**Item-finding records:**
[Begin]

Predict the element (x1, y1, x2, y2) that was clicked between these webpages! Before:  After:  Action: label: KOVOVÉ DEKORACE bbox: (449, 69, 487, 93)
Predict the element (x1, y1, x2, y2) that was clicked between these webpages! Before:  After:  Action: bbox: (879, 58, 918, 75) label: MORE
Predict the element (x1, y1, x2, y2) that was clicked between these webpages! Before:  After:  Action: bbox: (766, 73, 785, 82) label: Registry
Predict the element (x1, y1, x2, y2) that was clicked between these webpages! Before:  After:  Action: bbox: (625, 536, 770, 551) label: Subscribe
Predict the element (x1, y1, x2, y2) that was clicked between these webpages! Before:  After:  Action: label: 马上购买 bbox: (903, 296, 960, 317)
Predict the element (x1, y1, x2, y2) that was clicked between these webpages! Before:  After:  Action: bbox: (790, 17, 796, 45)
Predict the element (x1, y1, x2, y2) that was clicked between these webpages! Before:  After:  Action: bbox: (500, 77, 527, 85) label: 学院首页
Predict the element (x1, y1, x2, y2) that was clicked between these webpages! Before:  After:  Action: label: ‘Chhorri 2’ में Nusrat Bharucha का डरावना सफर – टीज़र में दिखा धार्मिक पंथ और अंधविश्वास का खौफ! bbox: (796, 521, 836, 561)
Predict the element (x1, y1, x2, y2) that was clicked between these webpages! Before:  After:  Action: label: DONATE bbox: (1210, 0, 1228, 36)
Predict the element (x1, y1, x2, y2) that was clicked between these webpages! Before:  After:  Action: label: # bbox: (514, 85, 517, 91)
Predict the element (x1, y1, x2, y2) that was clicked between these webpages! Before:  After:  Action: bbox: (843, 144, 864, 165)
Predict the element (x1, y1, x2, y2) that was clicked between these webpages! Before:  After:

[End]

**Request:**
Convert each line of the material above into a Markdown table with two columns, Row and Line. Put a row number in the first column and the line in the second, and omit any blank lines.

**Worked solution:**
| Row | Line |
|---|---|
| 1 | Predict the element (x1, y1, x2, y2) that was clicked between these webpages! Before:  After:  Action: label: KOVOVÉ DEKORACE bbox: (449, 69, 487, 93) |
| 2 | Predict the element (x1, y1, x2, y2) that was clicked between these webpages! Before:  After:  Action: bbox: (879, 58, 918, 75) label: MORE |
| 3 | Predict the element (x1, y1, x2, y2) that was clicked between these webpages! Before:  After:  Action: bbox: (766, 73, 785, 82) label: Registry |
| 4 | Predict the element (x1, y1, x2, y2) that was clicked between these webpages! Before:  After:  Action: bbox: (625, 536, 770, 551) label: Subscribe |
| 5 | Predict the element (x1, y1, x2, y2) that was clicked between these webpages! Before:  After:  Action: label: 马上购买 bbox: (903, 296, 960, 317) |
| 6 | Predict the element (x1, y1, x2, y2) that was clicked between these webpages! Before:  After:  Action: bbox: (790, 17, 796, 45) |
| 7 | Predict the element (x1, y1, x2, y2) that was clicked between these webpages! Before:  After:  Action: bbox: (500, 77, 527, 85) label: 学院首页 |
| 8 | Predict the element (x1, y1, x2, y2) that was clicked between these webpages! Before:  After:  Action: label: ‘Chhorri 2’ में Nusrat Bharucha का डरावना सफर – टीज़र में दिखा धार्मिक पंथ और अंधविश्वास का खौफ! bbox: (796, 521, 836, 561) |
| 9 | Predict the element (x1, y1, x2, y2) that was clicked between these webpages! Before:  After:  Action: label: DONATE bbox: (1210, 0, 1228, 36) |
| 10 | Predict the element (x1, y1, x2, y2) that was clicked between these webpages! Before:  After:  Action: label: # bbox: (514, 85, 517, 91) |
| 11 | Predict the element (x1, y1, x2, y2) that was clicked between these webpages! Before:  After:  Action: bbox: (843, 144, 864, 165) |
| 12 | Predict the element (x1, y1, x2, y2) that was clicked between these webpages! Before:  After: |